## Exercise data

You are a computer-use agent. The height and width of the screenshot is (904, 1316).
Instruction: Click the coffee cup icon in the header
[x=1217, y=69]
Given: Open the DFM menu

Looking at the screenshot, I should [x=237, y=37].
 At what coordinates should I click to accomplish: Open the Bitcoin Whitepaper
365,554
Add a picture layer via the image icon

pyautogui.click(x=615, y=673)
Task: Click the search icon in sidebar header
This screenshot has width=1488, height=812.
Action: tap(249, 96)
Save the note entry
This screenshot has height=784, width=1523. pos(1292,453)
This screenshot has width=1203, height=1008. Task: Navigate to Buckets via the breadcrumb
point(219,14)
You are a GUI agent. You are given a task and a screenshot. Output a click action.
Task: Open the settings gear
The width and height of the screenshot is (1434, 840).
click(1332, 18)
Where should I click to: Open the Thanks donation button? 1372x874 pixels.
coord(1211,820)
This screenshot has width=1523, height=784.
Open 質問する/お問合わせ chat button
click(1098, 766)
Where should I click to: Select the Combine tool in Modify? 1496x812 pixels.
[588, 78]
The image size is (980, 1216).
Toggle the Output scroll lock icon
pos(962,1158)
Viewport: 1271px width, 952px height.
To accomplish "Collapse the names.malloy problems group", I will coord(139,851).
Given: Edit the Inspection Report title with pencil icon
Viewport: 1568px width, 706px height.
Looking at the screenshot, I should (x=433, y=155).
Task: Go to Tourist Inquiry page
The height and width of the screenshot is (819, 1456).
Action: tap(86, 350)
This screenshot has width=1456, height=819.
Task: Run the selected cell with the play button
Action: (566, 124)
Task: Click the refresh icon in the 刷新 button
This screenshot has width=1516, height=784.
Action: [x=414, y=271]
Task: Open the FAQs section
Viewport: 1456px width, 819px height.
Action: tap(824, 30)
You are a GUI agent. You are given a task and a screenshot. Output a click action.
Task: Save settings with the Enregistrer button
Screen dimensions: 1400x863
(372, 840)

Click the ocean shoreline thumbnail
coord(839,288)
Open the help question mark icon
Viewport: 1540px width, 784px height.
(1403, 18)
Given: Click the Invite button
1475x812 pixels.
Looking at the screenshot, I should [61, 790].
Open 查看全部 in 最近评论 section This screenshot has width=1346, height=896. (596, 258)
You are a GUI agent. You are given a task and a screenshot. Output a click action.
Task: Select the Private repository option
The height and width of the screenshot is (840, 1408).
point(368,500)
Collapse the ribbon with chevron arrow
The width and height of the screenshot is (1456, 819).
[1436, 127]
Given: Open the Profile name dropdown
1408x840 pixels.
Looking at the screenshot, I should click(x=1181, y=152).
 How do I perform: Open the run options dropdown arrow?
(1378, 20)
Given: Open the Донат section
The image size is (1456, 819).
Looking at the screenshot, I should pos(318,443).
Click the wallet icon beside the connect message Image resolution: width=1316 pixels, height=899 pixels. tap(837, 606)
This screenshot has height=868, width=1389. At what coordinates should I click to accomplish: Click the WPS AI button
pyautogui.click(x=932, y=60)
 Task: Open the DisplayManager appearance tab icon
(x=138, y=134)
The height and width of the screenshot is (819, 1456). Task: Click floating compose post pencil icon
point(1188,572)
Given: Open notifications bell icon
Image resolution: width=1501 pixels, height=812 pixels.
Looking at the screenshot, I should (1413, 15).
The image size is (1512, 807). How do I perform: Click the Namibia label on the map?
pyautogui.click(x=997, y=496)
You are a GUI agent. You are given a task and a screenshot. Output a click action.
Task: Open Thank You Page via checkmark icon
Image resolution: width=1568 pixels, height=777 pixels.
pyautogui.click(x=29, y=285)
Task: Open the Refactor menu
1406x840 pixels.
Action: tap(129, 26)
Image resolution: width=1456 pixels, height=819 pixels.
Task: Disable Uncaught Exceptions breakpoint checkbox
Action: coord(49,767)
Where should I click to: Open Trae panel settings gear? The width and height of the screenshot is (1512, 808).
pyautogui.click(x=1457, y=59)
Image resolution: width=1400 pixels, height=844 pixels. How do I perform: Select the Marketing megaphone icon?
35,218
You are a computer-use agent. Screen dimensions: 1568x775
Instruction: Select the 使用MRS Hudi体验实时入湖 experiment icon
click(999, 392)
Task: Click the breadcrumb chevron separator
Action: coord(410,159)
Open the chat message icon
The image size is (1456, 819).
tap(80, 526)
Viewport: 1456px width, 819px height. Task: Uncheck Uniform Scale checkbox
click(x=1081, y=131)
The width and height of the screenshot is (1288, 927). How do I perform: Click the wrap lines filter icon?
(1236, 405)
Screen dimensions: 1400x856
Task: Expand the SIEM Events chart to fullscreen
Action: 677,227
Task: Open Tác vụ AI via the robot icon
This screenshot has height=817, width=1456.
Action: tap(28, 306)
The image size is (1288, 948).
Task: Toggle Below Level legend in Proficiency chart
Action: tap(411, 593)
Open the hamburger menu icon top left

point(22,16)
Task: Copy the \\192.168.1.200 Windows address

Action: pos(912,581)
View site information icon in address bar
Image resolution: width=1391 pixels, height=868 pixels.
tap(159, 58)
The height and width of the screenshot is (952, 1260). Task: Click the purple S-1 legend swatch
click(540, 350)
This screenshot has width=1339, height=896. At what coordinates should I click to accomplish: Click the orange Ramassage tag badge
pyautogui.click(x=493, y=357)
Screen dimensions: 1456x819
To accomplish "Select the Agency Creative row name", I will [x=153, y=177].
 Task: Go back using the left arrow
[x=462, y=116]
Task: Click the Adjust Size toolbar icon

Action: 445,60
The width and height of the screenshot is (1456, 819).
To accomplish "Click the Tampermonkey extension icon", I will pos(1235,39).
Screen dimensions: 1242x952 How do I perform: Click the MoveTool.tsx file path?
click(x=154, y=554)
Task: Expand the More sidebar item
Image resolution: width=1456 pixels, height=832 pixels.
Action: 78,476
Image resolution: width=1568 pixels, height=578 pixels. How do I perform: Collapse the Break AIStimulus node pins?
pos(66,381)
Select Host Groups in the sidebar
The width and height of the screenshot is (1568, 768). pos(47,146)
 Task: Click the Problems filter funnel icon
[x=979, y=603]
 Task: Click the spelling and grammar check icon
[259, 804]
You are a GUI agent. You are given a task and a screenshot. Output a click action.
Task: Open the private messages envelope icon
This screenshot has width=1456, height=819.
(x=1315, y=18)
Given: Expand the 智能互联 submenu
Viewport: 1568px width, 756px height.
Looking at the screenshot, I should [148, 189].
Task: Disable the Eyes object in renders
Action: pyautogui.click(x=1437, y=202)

## Your goal
Go through the entries. Report every line that contains the word "section".

## Reply
Task: Open the FAQs section
Open 查看全部 in 最近评论 section This screenshot has width=1346, height=896. (596, 258)
Given: Open the Донат section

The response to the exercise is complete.